Aim of the exercise> Go through the listing below and show each line that has the word "Court".

Data supplied>
—————

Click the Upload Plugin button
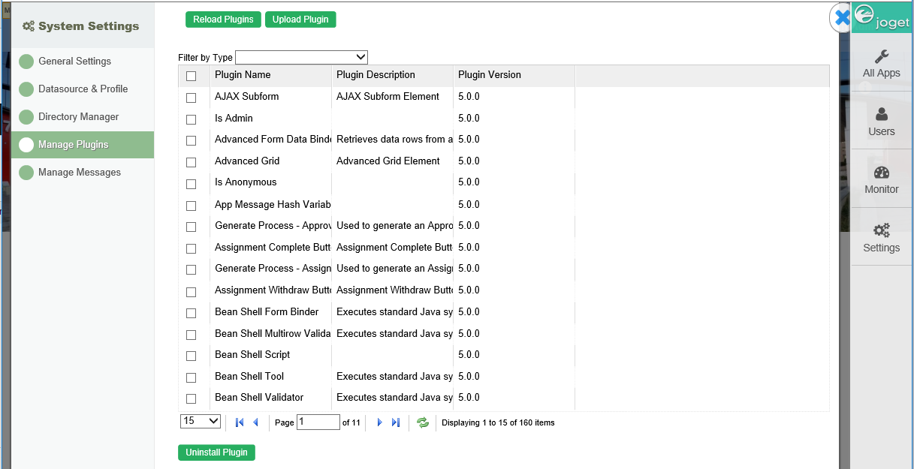Image resolution: width=914 pixels, height=469 pixels. coord(300,20)
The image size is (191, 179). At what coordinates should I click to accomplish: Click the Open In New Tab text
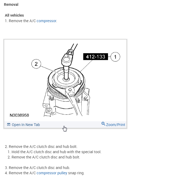[x=26, y=125]
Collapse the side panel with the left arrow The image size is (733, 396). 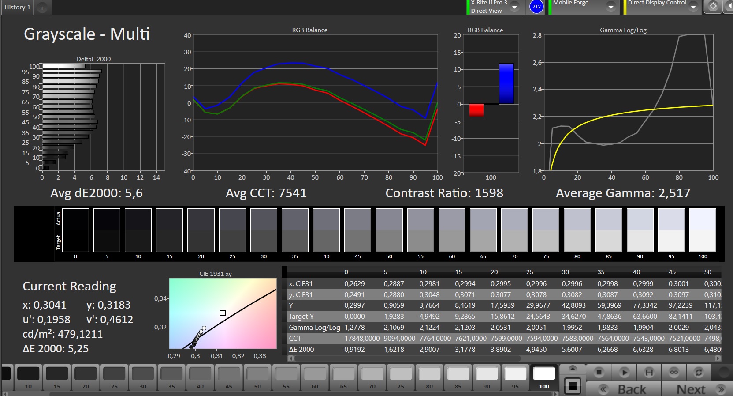coord(728,6)
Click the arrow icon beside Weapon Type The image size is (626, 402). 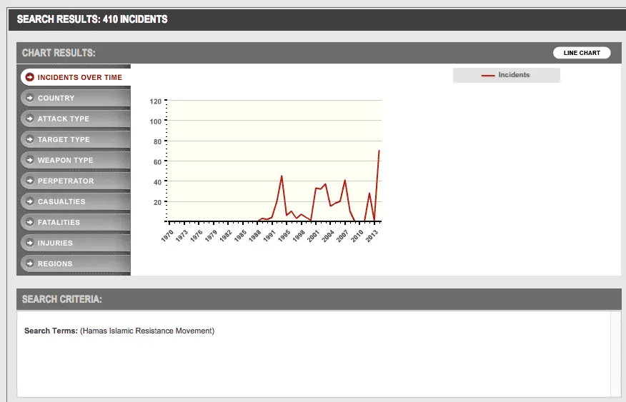[x=29, y=160]
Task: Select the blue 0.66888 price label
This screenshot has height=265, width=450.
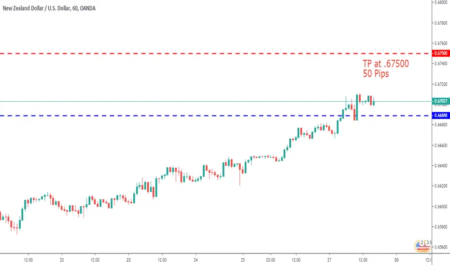Action: tap(440, 116)
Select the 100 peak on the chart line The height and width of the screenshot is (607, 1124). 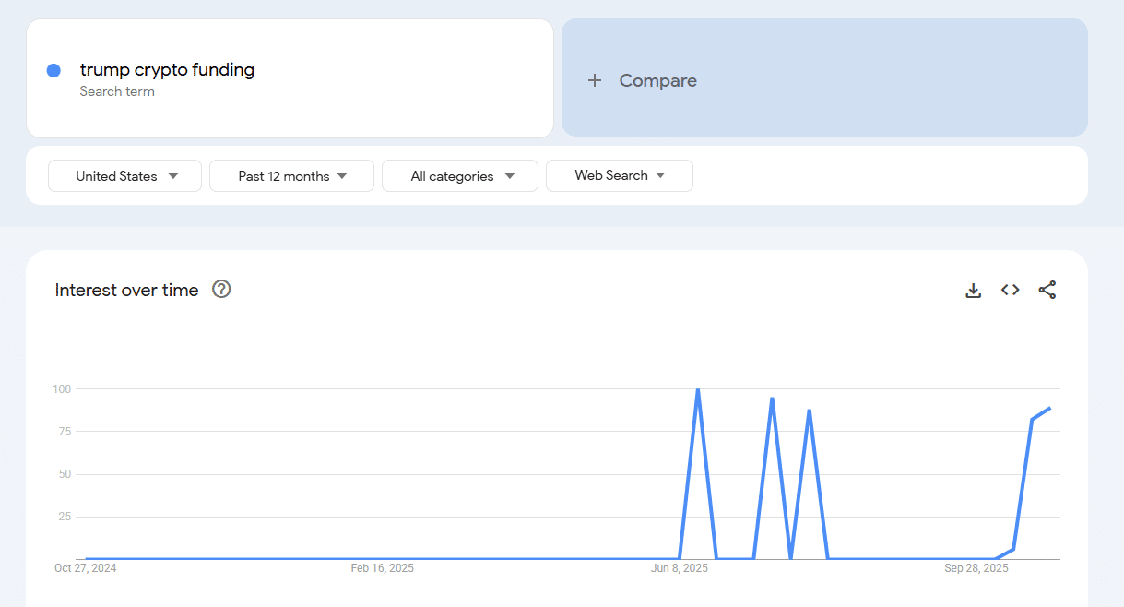698,389
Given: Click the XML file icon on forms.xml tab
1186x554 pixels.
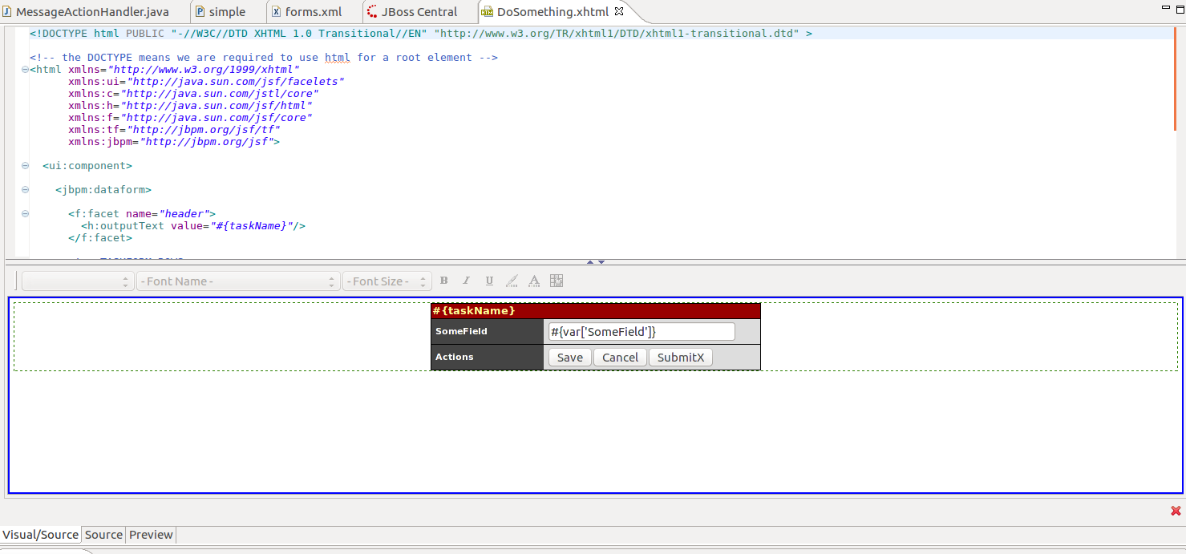Looking at the screenshot, I should pos(276,11).
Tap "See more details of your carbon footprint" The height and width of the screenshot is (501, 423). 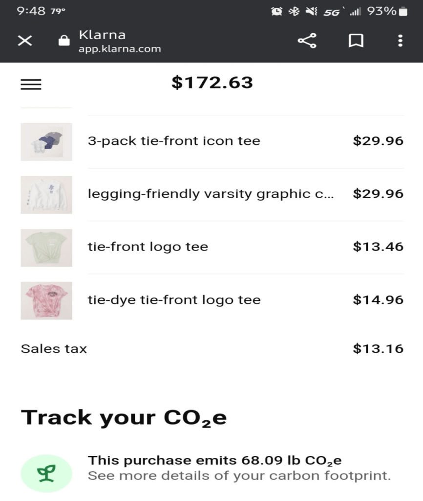tap(239, 476)
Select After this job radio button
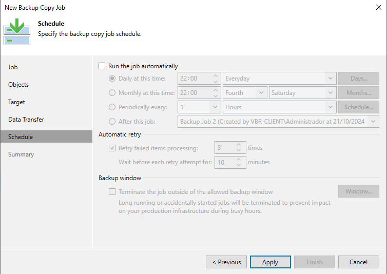The height and width of the screenshot is (274, 387). (112, 122)
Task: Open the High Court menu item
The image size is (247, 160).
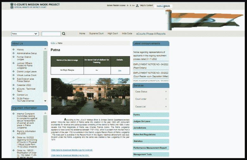Action: [112, 34]
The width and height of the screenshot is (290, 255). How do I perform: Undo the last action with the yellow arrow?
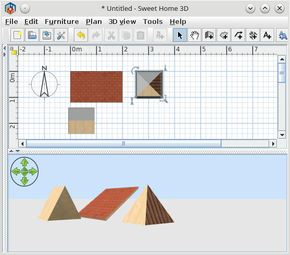[x=81, y=35]
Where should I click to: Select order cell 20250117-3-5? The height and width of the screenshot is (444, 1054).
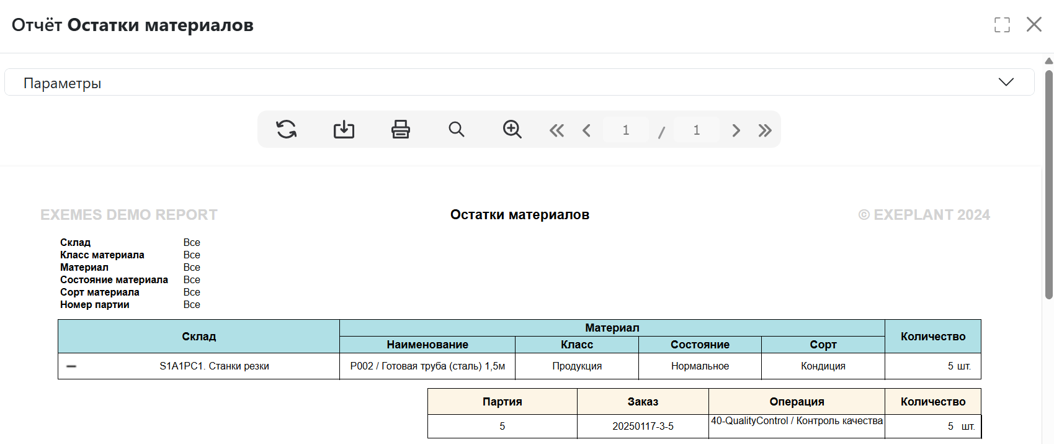[x=643, y=426]
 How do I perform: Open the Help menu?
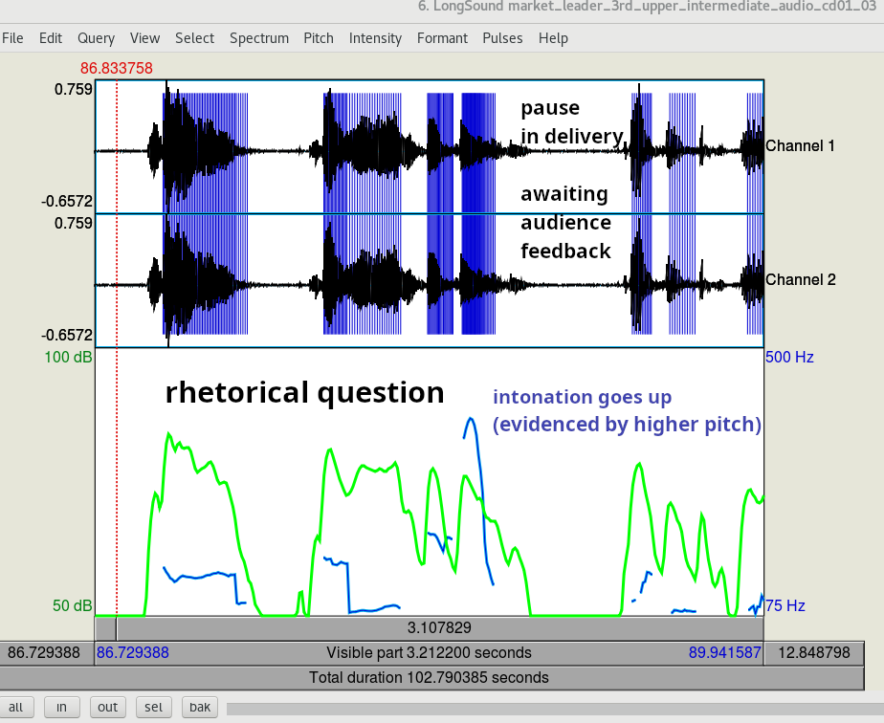(x=553, y=38)
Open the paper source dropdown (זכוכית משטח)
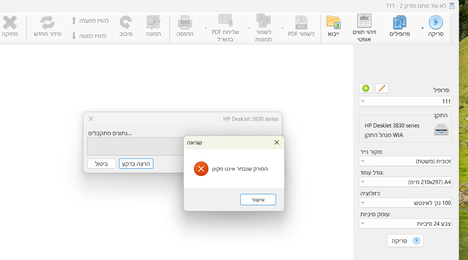468x260 pixels. click(x=405, y=161)
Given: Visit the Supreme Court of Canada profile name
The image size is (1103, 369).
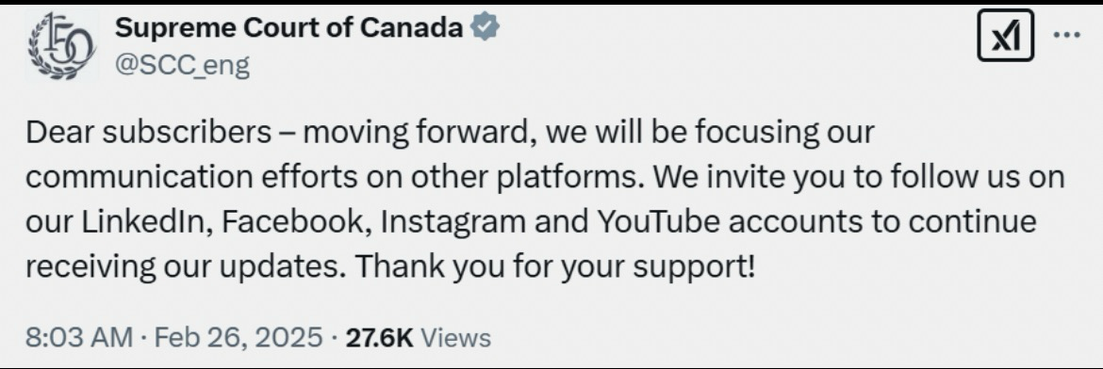Looking at the screenshot, I should (x=289, y=27).
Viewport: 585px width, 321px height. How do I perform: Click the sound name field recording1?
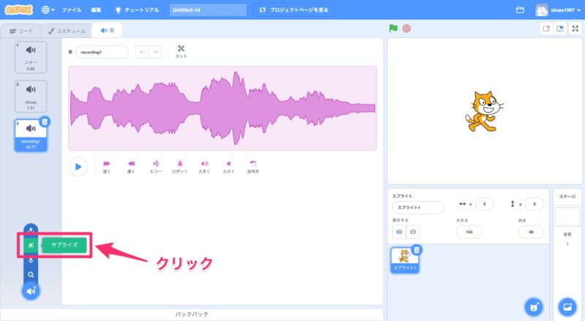(x=102, y=53)
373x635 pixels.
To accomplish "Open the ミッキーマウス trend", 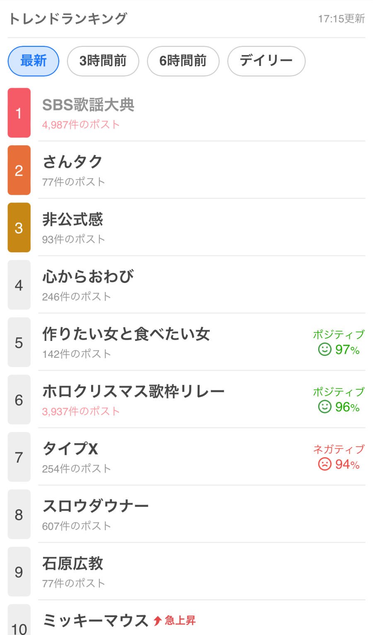I will coord(95,621).
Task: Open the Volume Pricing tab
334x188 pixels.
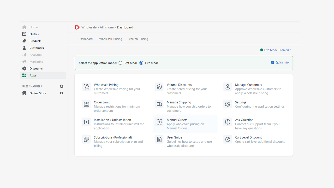Action: (x=138, y=39)
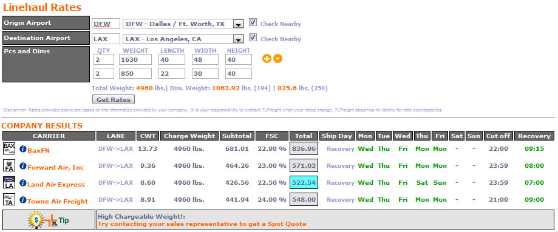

—————

Answer box>
Task: Open the High Court menu item
Given: Visit the Supreme Court of Canada profile name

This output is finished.